### Records to process ###

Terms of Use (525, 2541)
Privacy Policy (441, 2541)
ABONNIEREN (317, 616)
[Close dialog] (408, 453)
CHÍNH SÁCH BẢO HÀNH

###
### Records to process ###

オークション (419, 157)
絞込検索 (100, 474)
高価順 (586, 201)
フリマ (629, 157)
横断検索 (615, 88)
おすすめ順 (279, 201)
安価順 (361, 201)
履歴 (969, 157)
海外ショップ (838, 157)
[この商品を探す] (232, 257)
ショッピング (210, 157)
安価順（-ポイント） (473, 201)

###
### Records to process ###

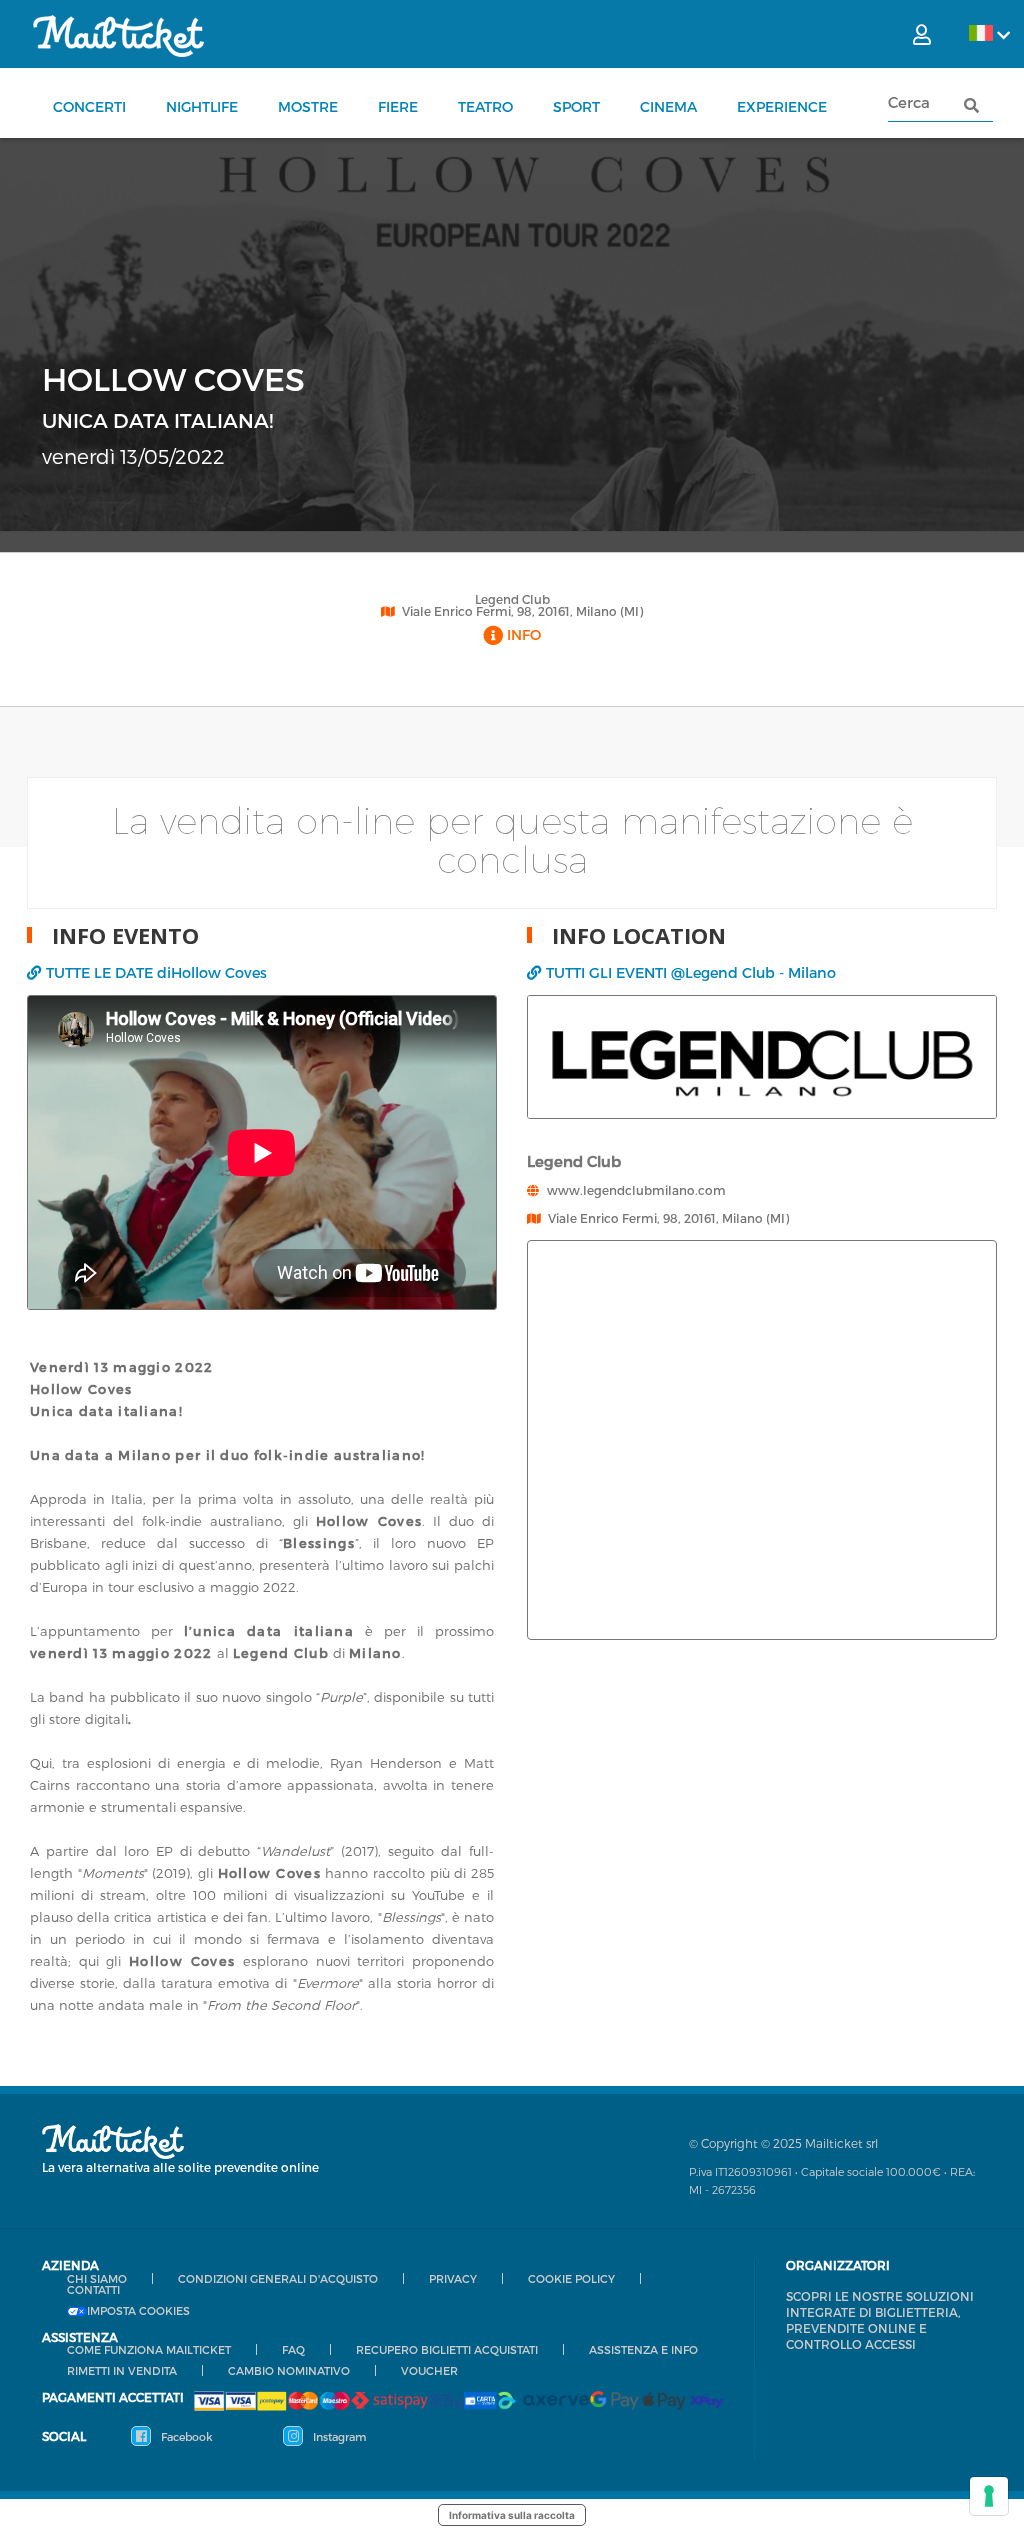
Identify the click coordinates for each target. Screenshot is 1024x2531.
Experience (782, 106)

###

Task instructions:
Above are the records; repeat exactly the lines from the one holding "Terms of Use (525, 2541)" down to the one holding "CHÍNH SÁCH BẢO HÀNH", end lines included.

Your response:
Terms of Use (525, 2541)
Privacy Policy (441, 2541)
ABONNIEREN (317, 616)
[Close dialog] (408, 453)
CHÍNH SÁCH BẢO HÀNH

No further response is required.